## Exercise objective
Read each of the lines below and tally those with "arrow"; the tally is the whole answer.

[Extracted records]
[Start of Attachment]

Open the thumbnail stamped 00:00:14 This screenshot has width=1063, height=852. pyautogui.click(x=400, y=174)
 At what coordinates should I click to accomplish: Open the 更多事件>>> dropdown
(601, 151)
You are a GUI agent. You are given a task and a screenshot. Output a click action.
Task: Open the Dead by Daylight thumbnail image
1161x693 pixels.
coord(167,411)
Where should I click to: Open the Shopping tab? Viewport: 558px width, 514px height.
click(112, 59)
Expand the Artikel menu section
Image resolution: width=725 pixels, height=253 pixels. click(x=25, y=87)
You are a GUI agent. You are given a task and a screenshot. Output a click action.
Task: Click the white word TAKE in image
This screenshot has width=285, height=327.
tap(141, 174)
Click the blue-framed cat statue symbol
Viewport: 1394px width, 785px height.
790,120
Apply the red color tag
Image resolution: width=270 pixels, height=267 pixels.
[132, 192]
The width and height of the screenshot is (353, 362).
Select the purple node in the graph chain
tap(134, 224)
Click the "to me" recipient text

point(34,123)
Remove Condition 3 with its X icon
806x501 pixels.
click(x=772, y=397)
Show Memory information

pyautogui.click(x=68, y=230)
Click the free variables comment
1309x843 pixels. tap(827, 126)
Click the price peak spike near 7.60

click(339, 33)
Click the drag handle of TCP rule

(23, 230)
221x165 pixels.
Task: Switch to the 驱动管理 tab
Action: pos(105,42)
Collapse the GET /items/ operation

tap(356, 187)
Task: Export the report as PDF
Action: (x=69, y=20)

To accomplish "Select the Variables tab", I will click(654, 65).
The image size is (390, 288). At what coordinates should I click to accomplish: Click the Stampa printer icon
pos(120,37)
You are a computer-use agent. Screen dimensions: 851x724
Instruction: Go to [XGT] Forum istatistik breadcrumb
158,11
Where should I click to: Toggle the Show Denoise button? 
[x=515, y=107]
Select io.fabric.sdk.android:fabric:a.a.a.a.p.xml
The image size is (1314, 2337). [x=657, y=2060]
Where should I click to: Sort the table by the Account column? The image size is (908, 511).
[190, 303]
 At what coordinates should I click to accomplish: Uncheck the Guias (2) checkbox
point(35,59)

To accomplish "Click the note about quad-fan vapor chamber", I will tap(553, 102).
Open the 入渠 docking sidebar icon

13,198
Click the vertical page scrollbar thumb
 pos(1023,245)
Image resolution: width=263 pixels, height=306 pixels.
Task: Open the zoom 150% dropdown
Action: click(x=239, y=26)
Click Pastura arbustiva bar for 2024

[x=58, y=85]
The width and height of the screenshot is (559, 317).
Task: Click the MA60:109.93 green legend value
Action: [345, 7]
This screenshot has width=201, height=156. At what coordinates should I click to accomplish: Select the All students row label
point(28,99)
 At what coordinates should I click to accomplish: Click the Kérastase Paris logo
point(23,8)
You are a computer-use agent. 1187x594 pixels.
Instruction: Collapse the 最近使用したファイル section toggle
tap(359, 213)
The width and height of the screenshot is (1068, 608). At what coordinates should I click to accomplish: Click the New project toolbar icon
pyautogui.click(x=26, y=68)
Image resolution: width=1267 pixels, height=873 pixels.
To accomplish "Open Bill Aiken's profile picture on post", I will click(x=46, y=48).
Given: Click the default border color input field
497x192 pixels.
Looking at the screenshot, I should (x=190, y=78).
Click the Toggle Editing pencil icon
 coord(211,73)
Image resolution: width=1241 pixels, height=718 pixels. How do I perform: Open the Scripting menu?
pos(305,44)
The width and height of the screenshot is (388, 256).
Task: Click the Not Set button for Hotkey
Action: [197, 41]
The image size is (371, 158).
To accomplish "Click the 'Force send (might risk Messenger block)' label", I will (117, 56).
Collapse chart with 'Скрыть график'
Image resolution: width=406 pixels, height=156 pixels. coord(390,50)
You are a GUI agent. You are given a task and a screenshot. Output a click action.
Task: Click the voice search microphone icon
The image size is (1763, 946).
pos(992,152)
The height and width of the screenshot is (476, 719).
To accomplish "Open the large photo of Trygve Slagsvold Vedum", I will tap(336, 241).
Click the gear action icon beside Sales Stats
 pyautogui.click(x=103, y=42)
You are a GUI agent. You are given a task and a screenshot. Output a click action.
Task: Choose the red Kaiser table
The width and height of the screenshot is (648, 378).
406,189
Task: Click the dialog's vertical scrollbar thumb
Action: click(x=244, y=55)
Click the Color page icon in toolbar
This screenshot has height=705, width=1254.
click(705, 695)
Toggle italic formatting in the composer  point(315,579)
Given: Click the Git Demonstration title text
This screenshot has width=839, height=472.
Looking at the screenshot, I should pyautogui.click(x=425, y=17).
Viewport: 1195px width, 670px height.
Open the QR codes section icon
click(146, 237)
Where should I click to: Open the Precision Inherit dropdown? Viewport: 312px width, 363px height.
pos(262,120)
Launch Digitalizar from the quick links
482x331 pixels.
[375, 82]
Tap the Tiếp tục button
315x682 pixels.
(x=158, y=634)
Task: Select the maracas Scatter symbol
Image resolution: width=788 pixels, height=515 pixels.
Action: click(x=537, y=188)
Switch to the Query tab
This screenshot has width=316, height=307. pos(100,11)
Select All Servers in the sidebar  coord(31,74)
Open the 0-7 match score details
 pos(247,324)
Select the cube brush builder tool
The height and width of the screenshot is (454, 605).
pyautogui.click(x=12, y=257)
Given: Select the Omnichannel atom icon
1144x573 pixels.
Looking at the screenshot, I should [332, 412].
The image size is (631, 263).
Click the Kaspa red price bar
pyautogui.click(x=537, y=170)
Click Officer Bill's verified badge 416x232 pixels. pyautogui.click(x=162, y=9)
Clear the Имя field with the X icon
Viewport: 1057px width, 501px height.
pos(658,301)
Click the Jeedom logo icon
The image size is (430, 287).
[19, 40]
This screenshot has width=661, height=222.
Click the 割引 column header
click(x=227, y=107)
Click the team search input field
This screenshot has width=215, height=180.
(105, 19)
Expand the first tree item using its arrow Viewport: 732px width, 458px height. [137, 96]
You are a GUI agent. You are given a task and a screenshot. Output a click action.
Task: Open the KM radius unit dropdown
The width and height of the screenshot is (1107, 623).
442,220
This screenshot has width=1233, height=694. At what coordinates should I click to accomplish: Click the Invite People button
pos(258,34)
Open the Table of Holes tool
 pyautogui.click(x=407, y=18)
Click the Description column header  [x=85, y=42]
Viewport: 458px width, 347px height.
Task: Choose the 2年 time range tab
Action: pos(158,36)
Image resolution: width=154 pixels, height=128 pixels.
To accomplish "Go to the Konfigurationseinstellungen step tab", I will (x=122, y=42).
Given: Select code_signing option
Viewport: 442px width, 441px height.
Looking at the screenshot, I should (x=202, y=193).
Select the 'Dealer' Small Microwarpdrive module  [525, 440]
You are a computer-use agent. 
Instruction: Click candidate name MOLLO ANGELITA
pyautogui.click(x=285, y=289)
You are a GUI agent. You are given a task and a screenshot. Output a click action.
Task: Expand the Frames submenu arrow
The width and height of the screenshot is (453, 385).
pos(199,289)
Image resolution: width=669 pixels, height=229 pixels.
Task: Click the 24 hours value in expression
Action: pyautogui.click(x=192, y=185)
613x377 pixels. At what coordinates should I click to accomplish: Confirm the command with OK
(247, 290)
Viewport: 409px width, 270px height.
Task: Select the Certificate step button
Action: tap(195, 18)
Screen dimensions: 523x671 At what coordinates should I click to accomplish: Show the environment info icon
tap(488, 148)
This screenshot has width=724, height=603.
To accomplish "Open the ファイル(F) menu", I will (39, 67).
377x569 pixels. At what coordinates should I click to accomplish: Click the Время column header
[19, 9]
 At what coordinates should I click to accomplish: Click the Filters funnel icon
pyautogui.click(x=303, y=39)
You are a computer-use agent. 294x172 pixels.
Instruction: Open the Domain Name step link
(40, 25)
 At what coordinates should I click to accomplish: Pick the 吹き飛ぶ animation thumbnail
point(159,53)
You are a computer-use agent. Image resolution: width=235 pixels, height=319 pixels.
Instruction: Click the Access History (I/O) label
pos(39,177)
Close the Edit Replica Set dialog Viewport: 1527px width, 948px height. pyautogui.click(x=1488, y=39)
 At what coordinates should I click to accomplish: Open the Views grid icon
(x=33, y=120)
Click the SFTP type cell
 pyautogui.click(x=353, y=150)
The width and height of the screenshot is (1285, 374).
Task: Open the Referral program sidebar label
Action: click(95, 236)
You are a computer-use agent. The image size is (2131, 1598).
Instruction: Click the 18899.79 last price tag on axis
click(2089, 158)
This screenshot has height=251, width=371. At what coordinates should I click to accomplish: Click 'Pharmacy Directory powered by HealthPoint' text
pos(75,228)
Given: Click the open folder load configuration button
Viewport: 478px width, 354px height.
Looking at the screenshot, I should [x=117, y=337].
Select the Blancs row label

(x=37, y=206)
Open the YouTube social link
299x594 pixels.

[End of Attachment]

## Solution for this task
2